Baturina is one of a string of super-rich Russians who are increasingly turning to the English courts to settle their grievances, some only tenuously linked to the UK. Britain’s most colourful private litigation battle is currently taking place in the high court’s new Rolls building, where Boris Berezovsky is suing his fellow oligarch and former friend Roman Abramovich.

Berezovsky claims that the Chelsea FC owner cheated him out of more than $5bn and forced him to sell his interests in a Russian oil firm at cut price. Abramovich denies the claim. He insists that payments to Berezovsky were made reluctantly in return for Berezovsky’s svengali-like influence over president Boris Yeltsin during Russia’s lawless 1990s.

Speaking via her lawyers, Baturina on Monday claimed she was “astonished” a British newspaper could publish an “obvious lie” about her. She added: “It sparked a wave of negative press attention directed towards me by European and Russian media which was extremely unpleasant.”

Russia’s president, Dmitry Medvedev, fired Luzhkov late last year, in a move apparently designed to bring the mayor’s vast business empire and its associated revenues into the Kremlin’s pocket. Russia’s state-owned TV ran a series of damaging stories about Luzhkov, including allegations that Baturina – the capital’s most successful property developer – had profited from her husband’s political career.

Embarrassing US diplomatic cables leaked last December alleged that Luzhkov sat on top of a “pyramid of corruption” in Moscow, with bureaucrats, gangsters and Russia’s spy agencies all regularly taking kickbacks. Luzhkov denies the allegation. For her part, Baturina vehemently rejects claims that she accumulated her $1.2bn fortune off the back of Luzhkov’s job.

During her husband’s tenure as mayor, Baturina frequently sued Russian newspapers and other publications. She won every single case heard in Moscow. Since Luzhkov lost his job, Baturina has moved to London, where she now lives with her teenage daughters.

Her press secretary, Gennady Terebkov, said he hoped the case and Sunday Times apology would encourage “more responsible” journalism.

“Two years have gone by and still no one has released the names of the true owners of the mansion. Do not rule out the possibility that their names, which will eventually be made public, are well known,” he said, hinting that its real owner could be another household name.

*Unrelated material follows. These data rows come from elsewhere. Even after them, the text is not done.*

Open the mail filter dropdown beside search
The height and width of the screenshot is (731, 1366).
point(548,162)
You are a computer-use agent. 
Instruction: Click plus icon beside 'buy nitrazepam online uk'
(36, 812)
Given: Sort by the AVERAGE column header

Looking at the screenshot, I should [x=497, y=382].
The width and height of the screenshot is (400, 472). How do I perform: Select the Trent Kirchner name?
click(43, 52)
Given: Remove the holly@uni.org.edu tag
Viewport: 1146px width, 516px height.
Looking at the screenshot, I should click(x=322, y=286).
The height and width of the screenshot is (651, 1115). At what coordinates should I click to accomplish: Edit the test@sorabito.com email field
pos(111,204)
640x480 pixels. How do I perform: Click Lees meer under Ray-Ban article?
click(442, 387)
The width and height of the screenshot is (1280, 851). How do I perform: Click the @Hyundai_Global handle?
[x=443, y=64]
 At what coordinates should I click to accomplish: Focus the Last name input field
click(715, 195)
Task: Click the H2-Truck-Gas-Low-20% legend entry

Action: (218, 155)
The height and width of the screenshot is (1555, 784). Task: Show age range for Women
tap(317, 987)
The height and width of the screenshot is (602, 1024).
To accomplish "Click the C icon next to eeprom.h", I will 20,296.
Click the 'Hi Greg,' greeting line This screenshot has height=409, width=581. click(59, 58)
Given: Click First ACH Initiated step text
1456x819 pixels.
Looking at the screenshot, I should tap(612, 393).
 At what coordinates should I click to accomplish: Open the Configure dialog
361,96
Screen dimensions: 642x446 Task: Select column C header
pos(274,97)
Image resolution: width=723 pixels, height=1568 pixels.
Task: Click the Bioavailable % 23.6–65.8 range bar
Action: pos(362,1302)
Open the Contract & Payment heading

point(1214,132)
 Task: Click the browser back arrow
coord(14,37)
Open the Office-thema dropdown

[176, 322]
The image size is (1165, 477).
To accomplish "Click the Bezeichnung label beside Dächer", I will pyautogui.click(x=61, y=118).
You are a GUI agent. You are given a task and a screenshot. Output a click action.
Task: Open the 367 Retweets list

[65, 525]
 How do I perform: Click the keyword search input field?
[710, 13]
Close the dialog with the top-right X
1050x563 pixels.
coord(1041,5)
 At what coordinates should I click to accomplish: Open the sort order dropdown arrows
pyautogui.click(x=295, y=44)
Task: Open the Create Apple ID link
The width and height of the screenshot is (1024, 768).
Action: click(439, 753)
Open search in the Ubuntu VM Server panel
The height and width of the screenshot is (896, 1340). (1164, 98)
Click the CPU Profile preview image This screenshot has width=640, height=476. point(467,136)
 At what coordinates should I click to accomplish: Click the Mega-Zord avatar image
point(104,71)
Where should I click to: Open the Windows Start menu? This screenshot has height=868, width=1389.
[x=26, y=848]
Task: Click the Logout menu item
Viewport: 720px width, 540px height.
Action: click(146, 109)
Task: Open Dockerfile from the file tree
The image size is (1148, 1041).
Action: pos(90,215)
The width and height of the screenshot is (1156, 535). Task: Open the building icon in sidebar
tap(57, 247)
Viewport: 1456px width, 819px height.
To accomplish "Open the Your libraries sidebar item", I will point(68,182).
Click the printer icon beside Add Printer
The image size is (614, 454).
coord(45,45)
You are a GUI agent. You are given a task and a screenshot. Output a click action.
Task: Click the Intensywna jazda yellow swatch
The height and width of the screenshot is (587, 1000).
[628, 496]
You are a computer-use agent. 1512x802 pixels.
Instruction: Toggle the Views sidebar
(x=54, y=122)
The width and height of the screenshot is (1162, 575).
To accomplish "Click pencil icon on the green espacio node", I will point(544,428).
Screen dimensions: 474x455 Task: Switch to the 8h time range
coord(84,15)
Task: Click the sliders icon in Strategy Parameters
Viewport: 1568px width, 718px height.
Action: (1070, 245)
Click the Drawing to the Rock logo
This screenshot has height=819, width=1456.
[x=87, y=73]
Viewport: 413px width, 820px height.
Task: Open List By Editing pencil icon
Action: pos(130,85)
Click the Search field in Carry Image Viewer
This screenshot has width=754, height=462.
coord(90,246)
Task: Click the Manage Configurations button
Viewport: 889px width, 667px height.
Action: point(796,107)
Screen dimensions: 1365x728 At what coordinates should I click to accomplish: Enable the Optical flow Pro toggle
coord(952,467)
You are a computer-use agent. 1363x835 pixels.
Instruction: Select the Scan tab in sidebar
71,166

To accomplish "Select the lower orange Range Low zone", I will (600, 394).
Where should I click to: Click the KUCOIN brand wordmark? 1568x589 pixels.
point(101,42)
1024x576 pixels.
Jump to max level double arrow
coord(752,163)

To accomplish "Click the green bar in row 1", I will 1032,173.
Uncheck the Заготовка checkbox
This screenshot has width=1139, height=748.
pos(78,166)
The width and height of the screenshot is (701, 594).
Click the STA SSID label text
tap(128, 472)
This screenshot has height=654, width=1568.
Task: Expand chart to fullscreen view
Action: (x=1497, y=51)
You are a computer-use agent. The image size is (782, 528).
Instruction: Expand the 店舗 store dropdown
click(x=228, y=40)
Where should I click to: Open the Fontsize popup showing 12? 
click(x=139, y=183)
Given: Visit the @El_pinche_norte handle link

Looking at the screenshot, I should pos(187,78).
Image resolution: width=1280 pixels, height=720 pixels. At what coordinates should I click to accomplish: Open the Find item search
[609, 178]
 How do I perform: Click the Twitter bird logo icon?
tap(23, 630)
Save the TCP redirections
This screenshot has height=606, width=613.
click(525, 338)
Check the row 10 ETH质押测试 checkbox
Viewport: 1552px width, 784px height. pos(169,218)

On Monday, meanwhile, the Russian construction tycoon Sergei Polonsky announced he was suing Alexander Lebedev for libel in the British courts. The action came after Lebedev – the owner of the London Evening Standard and Independent newspapers – punched Polonsky in the face on a prime-time Russian TV talk-show.

Polonsky’s lawyer Andrew Stephenson claimed Lebedev had made matters worse by justifying the attack in subsequent interviews with the British media. “What Mr Lebedev seems to be saying in effect is that Mr Polonsky got what he deserved,” Stephenson told Reuters, adding that his client wanted compensation for defamation.